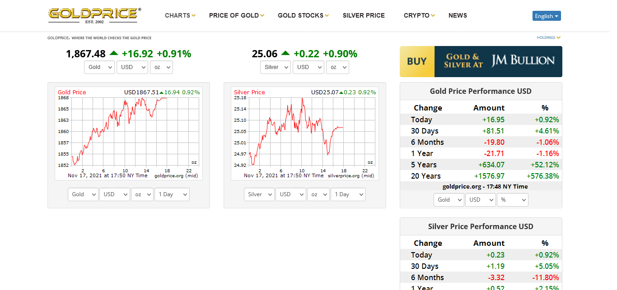This screenshot has height=290, width=617.
Task: Open the 1 Day range dropdown under silver chart
Action: pyautogui.click(x=348, y=194)
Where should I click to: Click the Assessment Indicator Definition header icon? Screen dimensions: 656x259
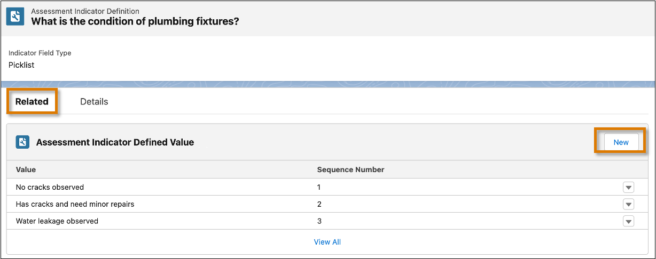[x=15, y=17]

# # # # # # #

Task instructions:
Beginning with the line that contains "Where should I" and ending with the final line of the listing, return each line exactly. Omit all pictures.

Response:
Where should I click to: Click the Assessment Indicator Definition header icon? Screen dimensions: 656x259
[x=15, y=17]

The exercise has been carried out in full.